*** PAGE EXCERPT
New legislation focuses on ten-year, $100 billion dedicated freight funding plan


Late yesterday afternoon, Rep. Alan Lowenthal (D-CA) introduced legislation with an eye on creating a dedicated revenue source that will direct more than $100 billion over a ten-year period to rebuild crumbling United States infrastructure and to also bolster the national economy from a competitive perspective.

Entitled “The National Multimodal and Sustainable Freight Infrastructure Act,” Lowenthal’s office said that this bill serves as a continuation of the success of the FAST (Fixing America’s Surface Transportation) Act in ensuring what it called continued investment in the goods movement network.

This would be done by raising more than $10 billion per year that would be allocated for dedicated U.S. freight-related infrastructure projects, focusing on multimodal projects along with projects focused on the rebuilding of aging infrastructure and also relieving freight transportation system bottlenecks.
******
*** DATA
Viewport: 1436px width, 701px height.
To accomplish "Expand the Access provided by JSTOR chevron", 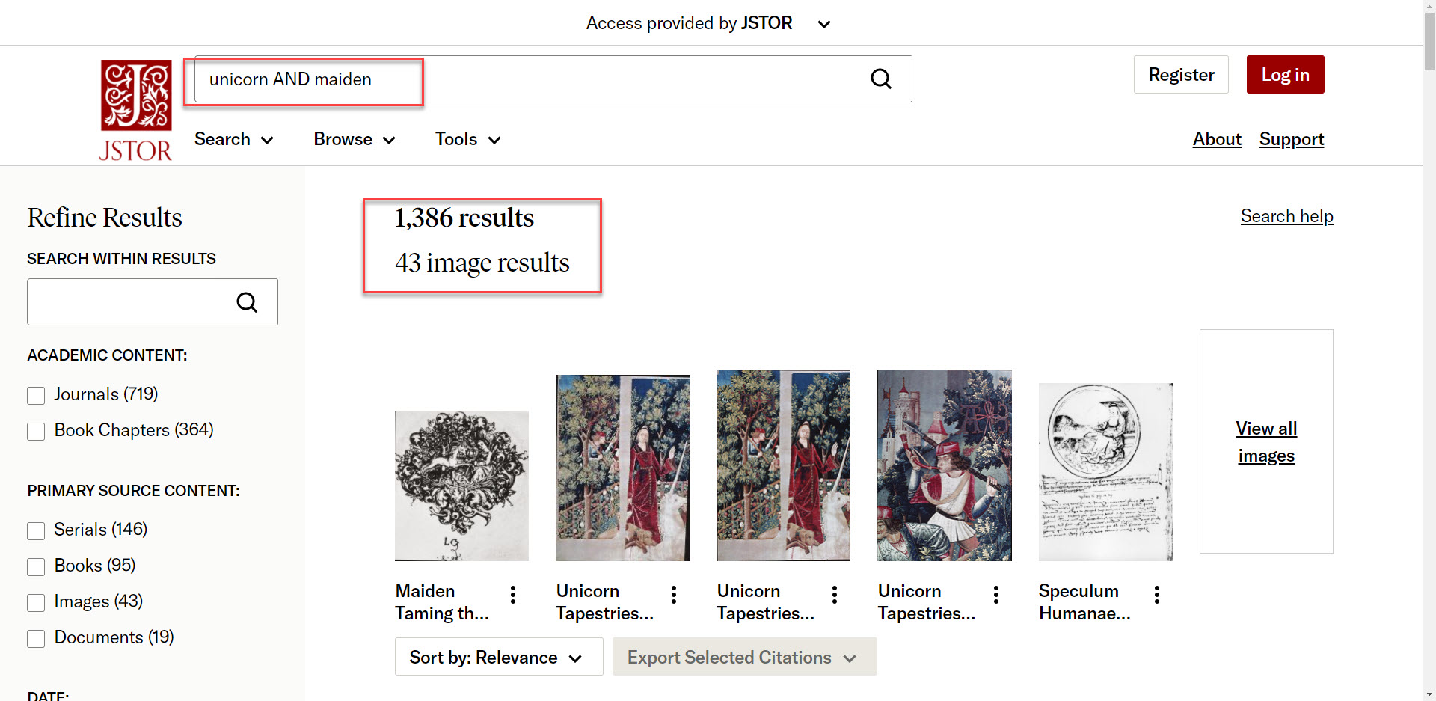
******
▶ REQUIRED TASKS:
**a.** Decide whether each statement agrees with the freight funding article, answering yes or no and quoting the deciding words: (i) Rep. Alan Lowenthal introduced the legislation. (ii) The plan would raise more than $20 billion per year. (iii) Lowenthal's office calls the bill a continuation of the FAST Act's success.
**b.** Extend the freight funding article onward from its final sentence.

▶ SOLVED PROBLEMS:
**a.**
(i) Yes: "Rep. Alan Lowenthal (D-CA) introduced legislation"
(ii) No: "raising more than $10 billion per year"
(iii) Yes: "this bill serves as a continuation of the success of the FAST (Fixing America’s Surface Transportation) Act"

**b.**
“This legislation establishes a waybill fee on the cost of moving goods,” Lowenthal said on a media conference call yesterday. “It puts the money into a trust fund to provide funding for freight infrastructure projects nationwide. We need to move towards a transportation system that embraces the user-paid model. That is the logic behind the diesel taxes, but over the years we have seen increasing challenge from rate of fuel efficiencies and the importance of intermodal connections. Our current revenue streams are insufficient but modernizing the gas tax only brings us so far. A waybill fee is practical, is mode neutral, and it adapts to new circumstances.”

And unlike the gas tax, he said it treats diesel, fuel cell, and electric power all the same, adding that many freight experts, including the Eno Center’s Freight Working Group, have endorsed this concept as a path forward for funding infrastructure.

As for how the bill works, Lowenthal explains it establishes a freight trust fund by placing a 1% fee on domestic surface goods movement, which raises more than $10 billion each year and will grow over time. It will be split between a formula program and competitive freight grants, with states receiving millions to address freight needs.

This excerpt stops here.